What does NICE say if mesh is used?

If mesh is chosen, NICE says that the woman's details, the procedure performed, and the type of mesh and stitches used should be recorded.

NICE advises that women are followed up for at least 5 years, recording:

  • the extent of the prolapse or incontinence
  • whether symptoms have got better or worse
  • suspected or confirmed mesh-related complications
  • any treatments used to treat complications

Potential mesh-related complications include:

  • pain or changes in sensation in the back, abdomen or pelvic region
  • vaginal bleeding or discharge
  • painful sexual intercourse (for men or women)
  • urinary problems like painful urination, incontinence or infection
  • bowel problems like incontinence, pain, or passing blood or mucus
  • symptoms of infection, alone or with any of the above symptoms

It's recommended that women with complications are referred to a specialist for further assessment and management.
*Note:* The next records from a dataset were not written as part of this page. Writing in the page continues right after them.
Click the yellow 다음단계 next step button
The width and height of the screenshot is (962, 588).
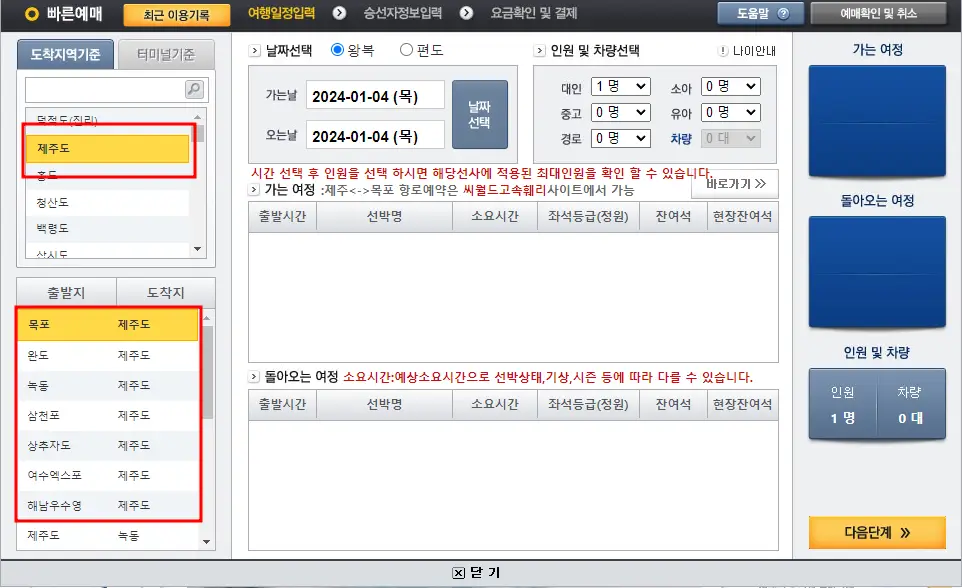[x=877, y=532]
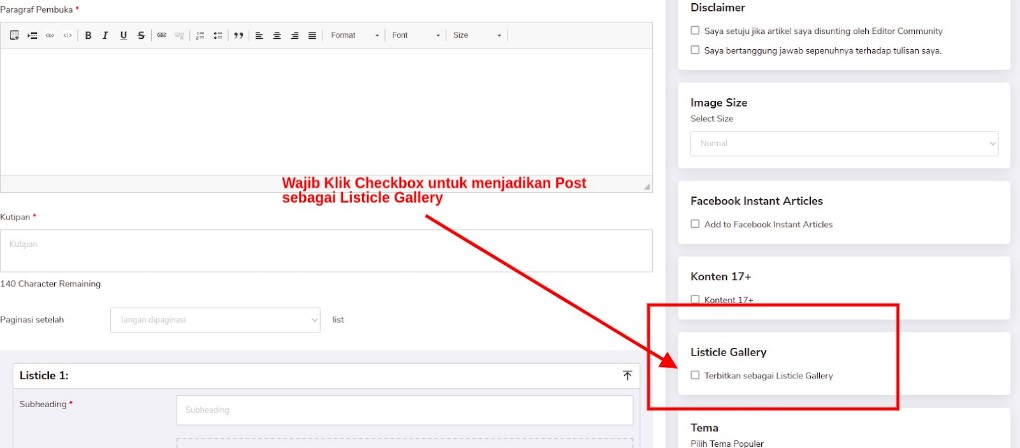Screen dimensions: 1020x448
Task: Apply italic formatting in the editor toolbar
Action: (105, 36)
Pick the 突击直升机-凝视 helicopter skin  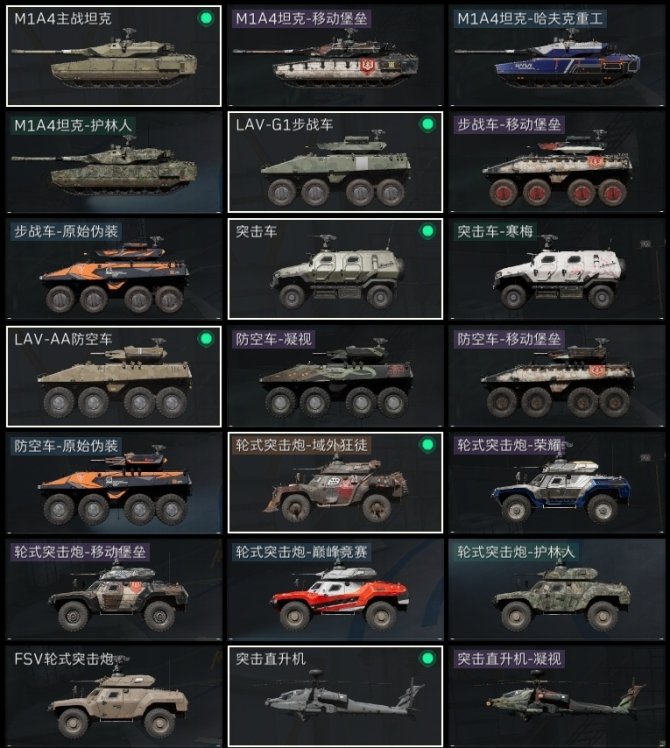pos(557,696)
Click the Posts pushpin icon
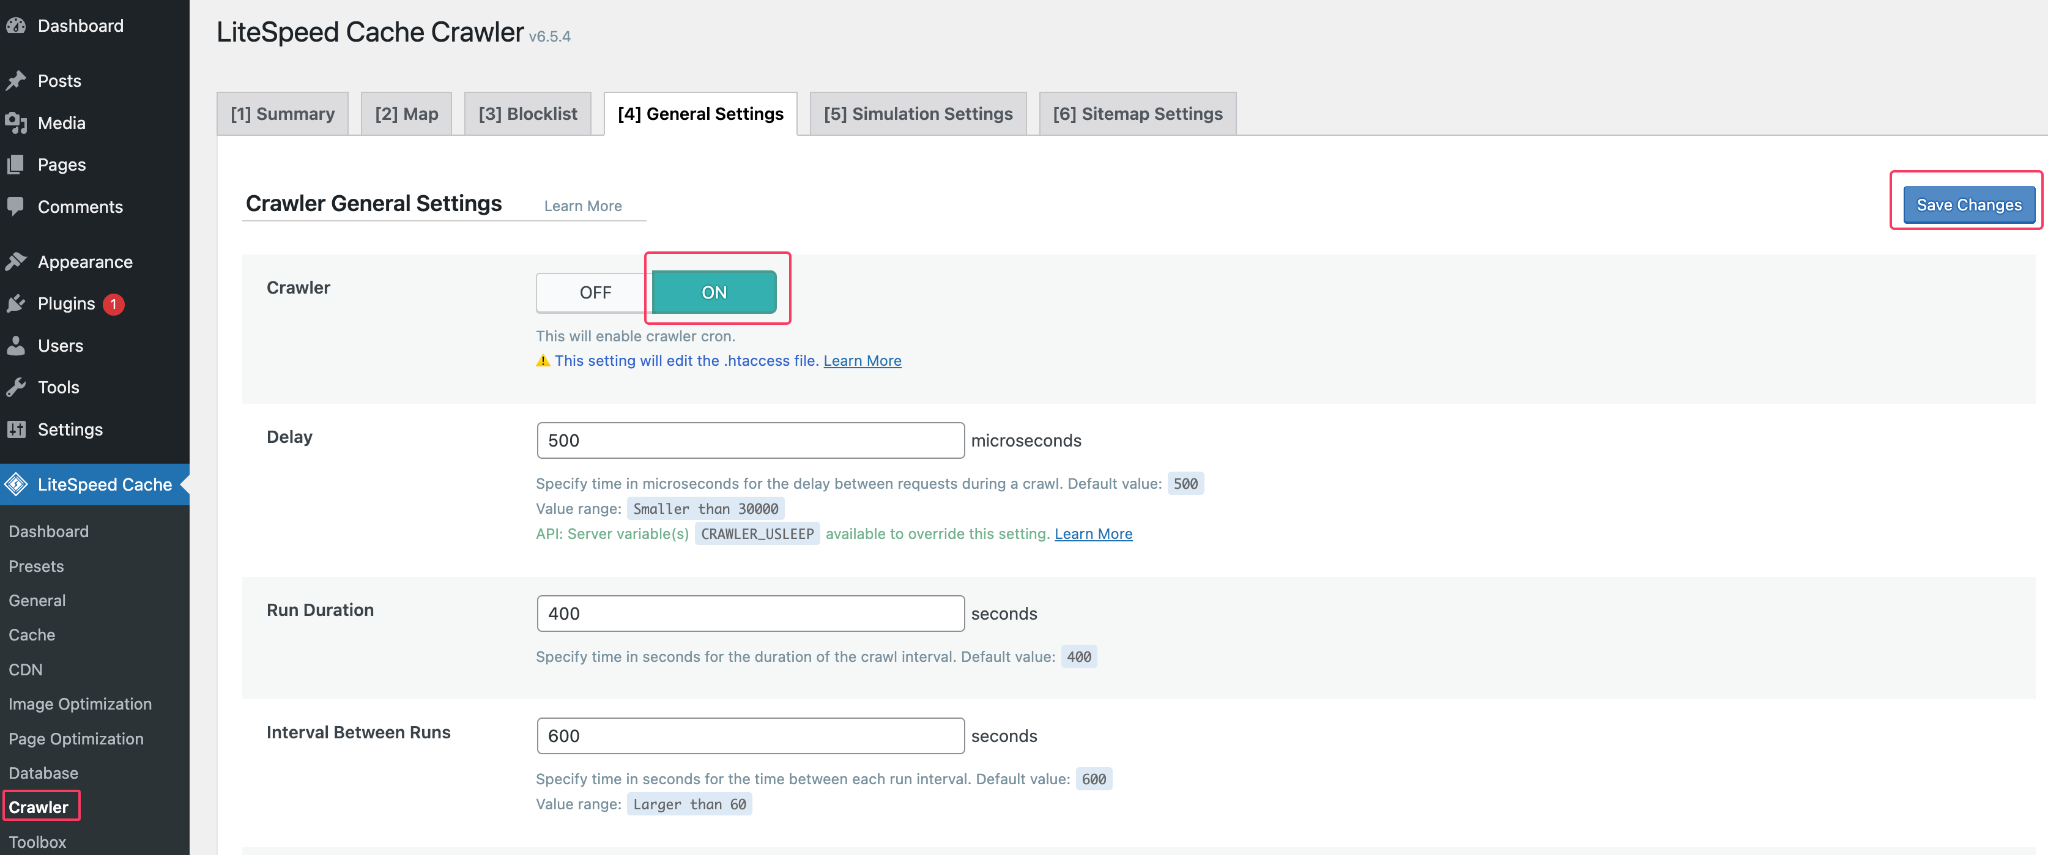Viewport: 2048px width, 855px height. click(16, 81)
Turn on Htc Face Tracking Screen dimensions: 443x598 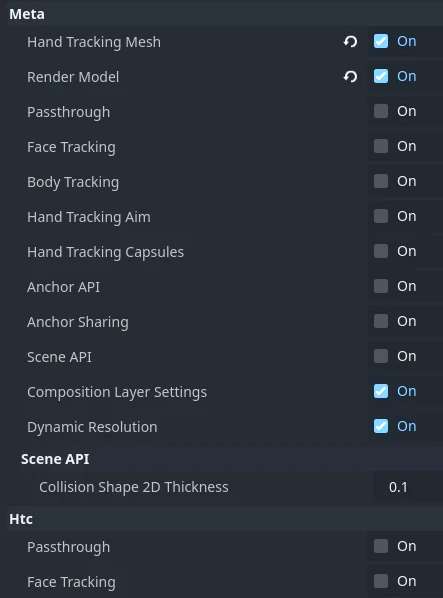click(381, 581)
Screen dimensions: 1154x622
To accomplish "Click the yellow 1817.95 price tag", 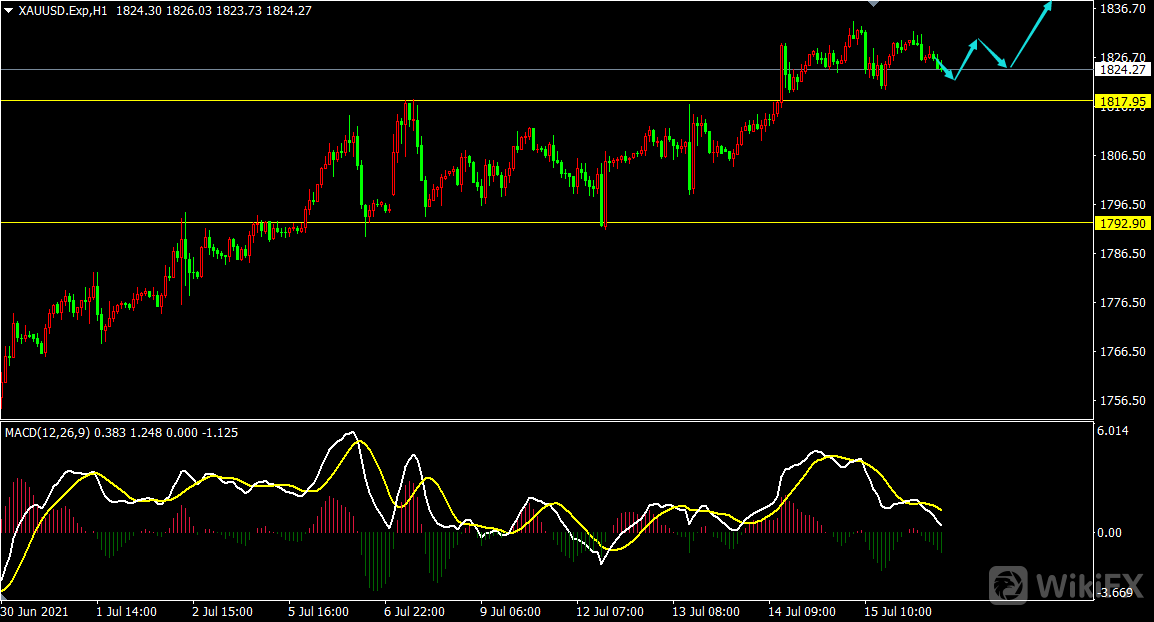I will click(1121, 101).

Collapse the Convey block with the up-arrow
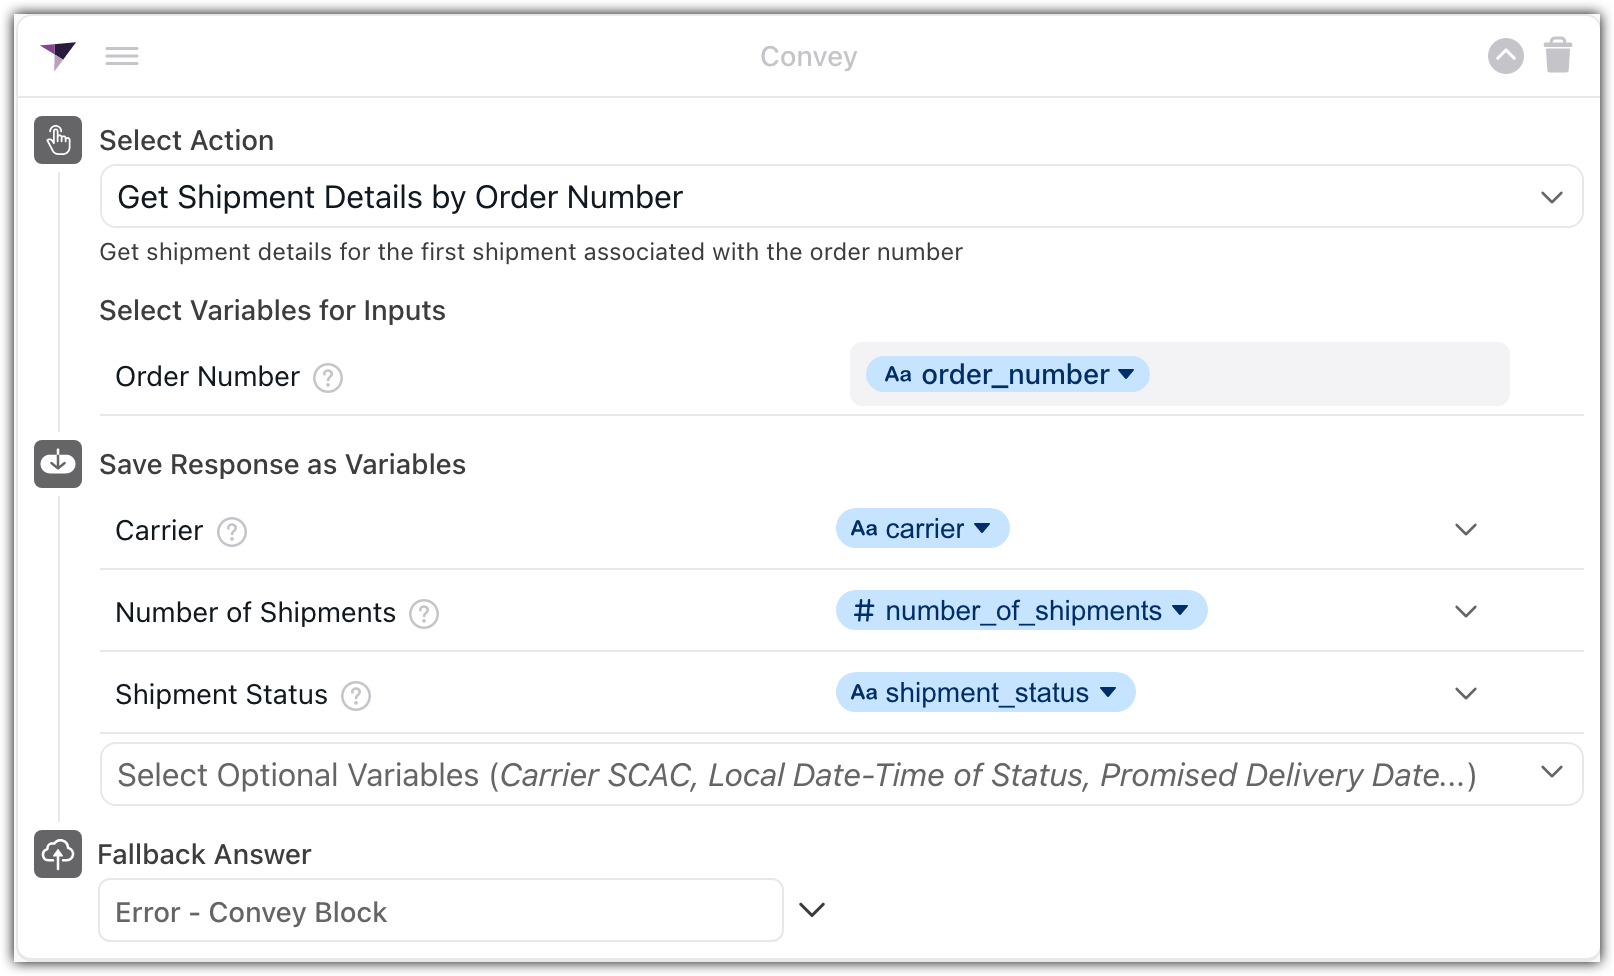point(1505,56)
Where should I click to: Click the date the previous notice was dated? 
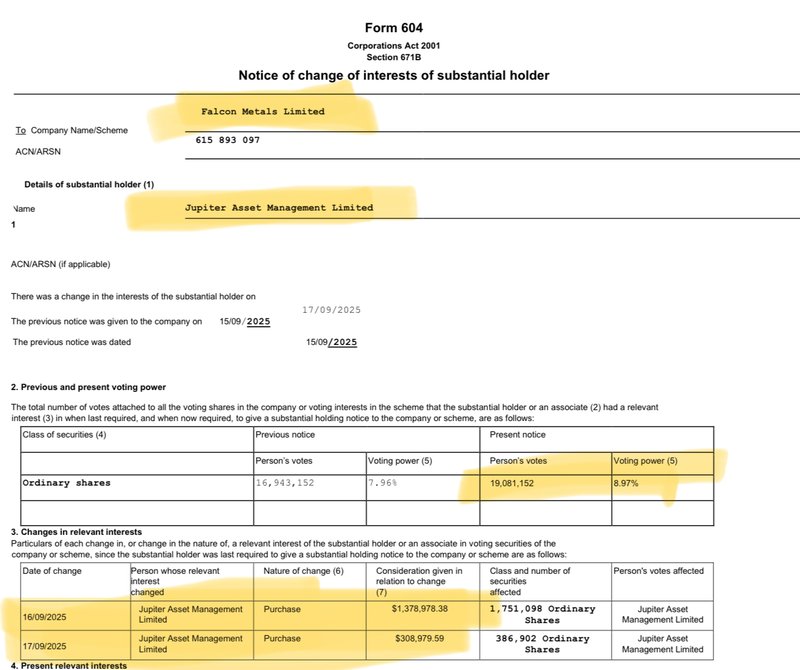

What response has there been?

There has been a varied response to the new guidelines from both professionals and patient groups.

Dr Duncan McPherson, clinical director at the MHRA (which governs the safety of medical drugs and procedures), supports the recommendation to continue to use mesh as an option with ongoing follow-up of effects.

He says: "The safety of patients is our highest priority and while we recognise some women do develop serious complications, we also know many women gain benefit from these surgical procedures…

"We echo NICE's view that the decision to use mesh surgery for urinary incontinence and pelvic organ prolapse should be made between the patient and clinician, after discussing all the options and recognising the benefits and risks in the context of the distressing conditions being treated."

The media reported the reactions of others who feel the recommendations aren't strong enough.

The Telegraph quotes Kath Sansom of the campaign group Sling the Mesh, who says: "These draft guidelines are to be welcomed but do not go far enough. Our ideal scenario is to see pelvic mesh stopped. Full stop."

Sir Andrew Dillon, chief executive of NICE, stresses that women should be able to make decisions that are right for them, with full understanding of the risks and benefits of the procedure.

He says there is "almost always another intervention recommended in our guideline, which does not involve surgical mesh".

Sir Dillon suggests that if women are being treated by a doctor who's unable to provide a full range of treatment choices, they should be referred to another who can.